→ WHAT IS EXPECTED
Copy out all the entries below, word for word.

→ Stored data entries
- Opening Delimiter -

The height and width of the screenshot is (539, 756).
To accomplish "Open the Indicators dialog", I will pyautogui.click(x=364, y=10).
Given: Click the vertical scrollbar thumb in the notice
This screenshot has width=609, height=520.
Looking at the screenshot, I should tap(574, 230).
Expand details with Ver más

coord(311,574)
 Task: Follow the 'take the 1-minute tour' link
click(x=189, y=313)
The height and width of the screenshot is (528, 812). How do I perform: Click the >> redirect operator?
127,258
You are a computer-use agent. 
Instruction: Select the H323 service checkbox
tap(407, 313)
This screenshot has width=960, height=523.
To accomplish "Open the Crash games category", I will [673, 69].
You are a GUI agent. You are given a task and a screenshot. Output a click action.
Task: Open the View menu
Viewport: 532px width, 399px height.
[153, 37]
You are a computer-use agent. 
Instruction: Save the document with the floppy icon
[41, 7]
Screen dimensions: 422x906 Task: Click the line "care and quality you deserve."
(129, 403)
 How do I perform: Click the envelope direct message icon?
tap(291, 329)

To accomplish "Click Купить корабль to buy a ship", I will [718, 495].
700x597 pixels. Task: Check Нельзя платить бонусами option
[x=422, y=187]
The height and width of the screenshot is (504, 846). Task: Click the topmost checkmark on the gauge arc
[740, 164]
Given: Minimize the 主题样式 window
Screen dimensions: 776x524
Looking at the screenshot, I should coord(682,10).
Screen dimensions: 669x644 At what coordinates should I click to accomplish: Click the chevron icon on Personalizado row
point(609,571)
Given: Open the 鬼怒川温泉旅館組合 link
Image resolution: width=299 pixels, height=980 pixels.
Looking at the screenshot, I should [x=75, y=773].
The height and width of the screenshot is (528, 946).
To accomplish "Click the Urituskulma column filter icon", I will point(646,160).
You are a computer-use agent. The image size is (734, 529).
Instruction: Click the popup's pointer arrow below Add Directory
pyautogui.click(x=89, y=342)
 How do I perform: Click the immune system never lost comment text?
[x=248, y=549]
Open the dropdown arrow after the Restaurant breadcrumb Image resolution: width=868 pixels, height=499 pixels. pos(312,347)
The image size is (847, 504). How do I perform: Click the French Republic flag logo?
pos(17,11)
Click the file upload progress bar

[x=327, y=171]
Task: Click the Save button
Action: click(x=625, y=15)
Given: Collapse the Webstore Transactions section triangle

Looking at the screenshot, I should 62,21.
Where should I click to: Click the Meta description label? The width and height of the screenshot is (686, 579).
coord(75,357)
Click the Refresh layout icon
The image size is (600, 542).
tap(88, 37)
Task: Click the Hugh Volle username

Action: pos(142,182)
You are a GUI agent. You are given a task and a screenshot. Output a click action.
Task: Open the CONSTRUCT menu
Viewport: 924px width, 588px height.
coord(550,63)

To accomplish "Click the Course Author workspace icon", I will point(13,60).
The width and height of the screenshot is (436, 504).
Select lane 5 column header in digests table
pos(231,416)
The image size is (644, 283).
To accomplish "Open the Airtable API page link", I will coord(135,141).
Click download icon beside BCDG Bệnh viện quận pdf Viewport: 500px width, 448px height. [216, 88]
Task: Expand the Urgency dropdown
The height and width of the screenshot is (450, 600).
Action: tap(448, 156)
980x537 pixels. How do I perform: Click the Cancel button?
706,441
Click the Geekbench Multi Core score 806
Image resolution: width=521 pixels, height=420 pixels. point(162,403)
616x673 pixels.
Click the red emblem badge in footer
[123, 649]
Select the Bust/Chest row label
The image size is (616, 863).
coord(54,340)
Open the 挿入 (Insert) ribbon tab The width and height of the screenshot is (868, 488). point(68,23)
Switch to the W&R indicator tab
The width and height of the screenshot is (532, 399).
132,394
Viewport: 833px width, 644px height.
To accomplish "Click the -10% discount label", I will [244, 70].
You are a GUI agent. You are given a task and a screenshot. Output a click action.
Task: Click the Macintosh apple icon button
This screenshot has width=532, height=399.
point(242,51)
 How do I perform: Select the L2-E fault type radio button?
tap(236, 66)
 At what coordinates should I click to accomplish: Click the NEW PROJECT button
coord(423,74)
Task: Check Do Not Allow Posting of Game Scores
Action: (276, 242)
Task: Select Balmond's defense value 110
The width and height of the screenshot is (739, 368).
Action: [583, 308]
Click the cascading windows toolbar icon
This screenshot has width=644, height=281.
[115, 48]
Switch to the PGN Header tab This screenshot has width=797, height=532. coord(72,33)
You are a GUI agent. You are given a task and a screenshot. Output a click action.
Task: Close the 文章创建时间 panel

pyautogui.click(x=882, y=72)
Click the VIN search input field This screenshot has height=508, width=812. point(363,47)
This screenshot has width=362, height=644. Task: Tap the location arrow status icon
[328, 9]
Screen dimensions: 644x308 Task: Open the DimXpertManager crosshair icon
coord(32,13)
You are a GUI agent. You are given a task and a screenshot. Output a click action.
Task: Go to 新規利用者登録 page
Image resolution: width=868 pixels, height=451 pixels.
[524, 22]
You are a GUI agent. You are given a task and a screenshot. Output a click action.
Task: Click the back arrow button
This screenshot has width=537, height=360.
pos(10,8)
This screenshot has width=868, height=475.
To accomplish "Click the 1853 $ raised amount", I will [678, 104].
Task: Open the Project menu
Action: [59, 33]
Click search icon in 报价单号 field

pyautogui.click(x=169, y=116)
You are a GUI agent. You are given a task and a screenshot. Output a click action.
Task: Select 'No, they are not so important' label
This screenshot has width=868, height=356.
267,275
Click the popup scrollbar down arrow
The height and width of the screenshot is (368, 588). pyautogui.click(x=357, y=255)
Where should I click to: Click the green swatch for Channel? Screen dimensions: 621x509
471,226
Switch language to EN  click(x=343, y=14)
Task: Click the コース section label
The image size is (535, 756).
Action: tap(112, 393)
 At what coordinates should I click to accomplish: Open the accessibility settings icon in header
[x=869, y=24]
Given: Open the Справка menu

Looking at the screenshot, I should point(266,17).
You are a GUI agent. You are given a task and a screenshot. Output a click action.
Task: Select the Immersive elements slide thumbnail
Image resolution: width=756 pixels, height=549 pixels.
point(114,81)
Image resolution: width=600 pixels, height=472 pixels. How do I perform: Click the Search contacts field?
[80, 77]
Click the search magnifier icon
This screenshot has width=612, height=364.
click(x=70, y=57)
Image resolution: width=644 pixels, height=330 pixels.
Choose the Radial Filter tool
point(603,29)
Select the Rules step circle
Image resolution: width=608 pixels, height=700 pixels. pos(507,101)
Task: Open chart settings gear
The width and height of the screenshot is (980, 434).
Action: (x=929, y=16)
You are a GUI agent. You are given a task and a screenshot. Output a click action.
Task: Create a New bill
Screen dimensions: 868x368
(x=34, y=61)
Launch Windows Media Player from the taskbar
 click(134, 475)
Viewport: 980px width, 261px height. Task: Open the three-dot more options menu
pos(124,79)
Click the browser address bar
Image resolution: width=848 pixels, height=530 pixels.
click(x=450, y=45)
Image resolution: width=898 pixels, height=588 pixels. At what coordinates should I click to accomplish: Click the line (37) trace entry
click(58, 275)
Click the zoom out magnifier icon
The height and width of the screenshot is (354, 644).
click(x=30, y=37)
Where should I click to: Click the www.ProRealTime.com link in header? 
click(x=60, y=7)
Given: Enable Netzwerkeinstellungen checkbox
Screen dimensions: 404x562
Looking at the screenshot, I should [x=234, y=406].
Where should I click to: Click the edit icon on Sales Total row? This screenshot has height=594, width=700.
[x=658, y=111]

- Closing Delimiter -

→ RESULT FOR THIS EXERCISE
The height and width of the screenshot is (539, 756).
To accomplish "Open the Indicators dialog", I will pyautogui.click(x=364, y=10).
Given: Click the vertical scrollbar thumb in the notice
This screenshot has width=609, height=520.
Looking at the screenshot, I should tap(574, 230).
Expand details with Ver más

coord(311,574)
 Task: Follow the 'take the 1-minute tour' link
click(x=189, y=313)
The height and width of the screenshot is (528, 812). How do I perform: Click the >> redirect operator?
127,258
You are a computer-use agent. 
Instruction: Select the H323 service checkbox
tap(407, 313)
This screenshot has width=960, height=523.
To accomplish "Open the Crash games category", I will [673, 69].
You are a GUI agent. You are given a task and a screenshot. Output a click action.
Task: Open the View menu
Viewport: 532px width, 399px height.
[153, 37]
You are a computer-use agent. 
Instruction: Save the document with the floppy icon
[41, 7]
Screen dimensions: 422x906 Task: Click the line "care and quality you deserve."
(129, 403)
 How do I perform: Click the envelope direct message icon?
tap(291, 329)

To accomplish "Click Купить корабль to buy a ship", I will [718, 495].
700x597 pixels. Task: Check Нельзя платить бонусами option
[x=422, y=187]
The height and width of the screenshot is (504, 846). Task: Click the topmost checkmark on the gauge arc
[740, 164]
Given: Minimize the 主题样式 window
Screen dimensions: 776x524
Looking at the screenshot, I should coord(682,10).
Screen dimensions: 669x644 At what coordinates should I click to accomplish: Click the chevron icon on Personalizado row
point(609,571)
Given: Open the 鬼怒川温泉旅館組合 link
Image resolution: width=299 pixels, height=980 pixels.
Looking at the screenshot, I should [x=75, y=773].
The height and width of the screenshot is (528, 946).
To accomplish "Click the Urituskulma column filter icon", I will point(646,160).
You are a computer-use agent. The image size is (734, 529).
Instruction: Click the popup's pointer arrow below Add Directory
pyautogui.click(x=89, y=342)
 How do I perform: Click the immune system never lost comment text?
[x=248, y=549]
Open the dropdown arrow after the Restaurant breadcrumb Image resolution: width=868 pixels, height=499 pixels. pos(312,347)
The image size is (847, 504). How do I perform: Click the French Republic flag logo?
pos(17,11)
Click the file upload progress bar

[x=327, y=171]
Task: Click the Save button
Action: click(x=625, y=15)
Given: Collapse the Webstore Transactions section triangle

Looking at the screenshot, I should 62,21.
Where should I click to: Click the Meta description label? The width and height of the screenshot is (686, 579).
coord(75,357)
Click the Refresh layout icon
The image size is (600, 542).
tap(88, 37)
Task: Click the Hugh Volle username

Action: pos(142,182)
You are a GUI agent. You are given a task and a screenshot. Output a click action.
Task: Open the CONSTRUCT menu
Viewport: 924px width, 588px height.
coord(550,63)

To accomplish "Click the Course Author workspace icon", I will point(13,60).
The width and height of the screenshot is (436, 504).
Select lane 5 column header in digests table
pos(231,416)
The image size is (644, 283).
To accomplish "Open the Airtable API page link", I will coord(135,141).
Click download icon beside BCDG Bệnh viện quận pdf Viewport: 500px width, 448px height. [216, 88]
Task: Expand the Urgency dropdown
The height and width of the screenshot is (450, 600).
Action: tap(448, 156)
980x537 pixels. How do I perform: Click the Cancel button?
706,441
Click the Geekbench Multi Core score 806
Image resolution: width=521 pixels, height=420 pixels. point(162,403)
616x673 pixels.
Click the red emblem badge in footer
[123, 649]
Select the Bust/Chest row label
The image size is (616, 863).
coord(54,340)
Open the 挿入 (Insert) ribbon tab The width and height of the screenshot is (868, 488). point(68,23)
Switch to the W&R indicator tab
The width and height of the screenshot is (532, 399).
132,394
Viewport: 833px width, 644px height.
To accomplish "Click the -10% discount label", I will [244, 70].
You are a GUI agent. You are given a task and a screenshot. Output a click action.
Task: Click the Macintosh apple icon button
This screenshot has width=532, height=399.
point(242,51)
 How do I perform: Select the L2-E fault type radio button?
tap(236, 66)
 At what coordinates should I click to accomplish: Click the NEW PROJECT button
coord(423,74)
Task: Check Do Not Allow Posting of Game Scores
Action: (276, 242)
Task: Select Balmond's defense value 110
The width and height of the screenshot is (739, 368).
Action: [583, 308]
Click the cascading windows toolbar icon
This screenshot has width=644, height=281.
[115, 48]
Switch to the PGN Header tab This screenshot has width=797, height=532. coord(72,33)
You are a GUI agent. You are given a task and a screenshot. Output a click action.
Task: Close the 文章创建时间 panel

pyautogui.click(x=882, y=72)
Click the VIN search input field This screenshot has height=508, width=812. point(363,47)
This screenshot has width=362, height=644. Task: Tap the location arrow status icon
[328, 9]
Screen dimensions: 644x308 Task: Open the DimXpertManager crosshair icon
coord(32,13)
You are a GUI agent. You are given a task and a screenshot. Output a click action.
Task: Go to 新規利用者登録 page
Image resolution: width=868 pixels, height=451 pixels.
[524, 22]
You are a GUI agent. You are given a task and a screenshot. Output a click action.
Task: Click the back arrow button
This screenshot has width=537, height=360.
pos(10,8)
This screenshot has width=868, height=475.
To accomplish "Click the 1853 $ raised amount", I will [678, 104].
Task: Open the Project menu
Action: [59, 33]
Click search icon in 报价单号 field

pyautogui.click(x=169, y=116)
You are a GUI agent. You are given a task and a screenshot. Output a click action.
Task: Select 'No, they are not so important' label
This screenshot has width=868, height=356.
267,275
Click the popup scrollbar down arrow
The height and width of the screenshot is (368, 588). pyautogui.click(x=357, y=255)
Where should I click to: Click the green swatch for Channel? Screen dimensions: 621x509
471,226
Switch language to EN  click(x=343, y=14)
Task: Click the コース section label
The image size is (535, 756).
Action: tap(112, 393)
 At what coordinates should I click to accomplish: Open the accessibility settings icon in header
[x=869, y=24]
Given: Open the Справка menu

Looking at the screenshot, I should point(266,17).
You are a GUI agent. You are given a task and a screenshot. Output a click action.
Task: Select the Immersive elements slide thumbnail
Image resolution: width=756 pixels, height=549 pixels.
point(114,81)
Image resolution: width=600 pixels, height=472 pixels. How do I perform: Click the Search contacts field?
[80, 77]
Click the search magnifier icon
This screenshot has width=612, height=364.
click(x=70, y=57)
Image resolution: width=644 pixels, height=330 pixels.
Choose the Radial Filter tool
point(603,29)
Select the Rules step circle
Image resolution: width=608 pixels, height=700 pixels. pos(507,101)
Task: Open chart settings gear
The width and height of the screenshot is (980, 434).
Action: (x=929, y=16)
You are a GUI agent. You are given a task and a screenshot. Output a click action.
Task: Create a New bill
Screen dimensions: 868x368
(x=34, y=61)
Launch Windows Media Player from the taskbar
 click(134, 475)
Viewport: 980px width, 261px height. Task: Open the three-dot more options menu
pos(124,79)
Click the browser address bar
Image resolution: width=848 pixels, height=530 pixels.
click(x=450, y=45)
Image resolution: width=898 pixels, height=588 pixels. At what coordinates should I click to accomplish: Click the line (37) trace entry
click(58, 275)
Click the zoom out magnifier icon
The height and width of the screenshot is (354, 644).
click(x=30, y=37)
Where should I click to: Click the www.ProRealTime.com link in header? 
click(x=60, y=7)
Given: Enable Netzwerkeinstellungen checkbox
Screen dimensions: 404x562
Looking at the screenshot, I should [x=234, y=406].
Where should I click to: Click the edit icon on Sales Total row? This screenshot has height=594, width=700.
[x=658, y=111]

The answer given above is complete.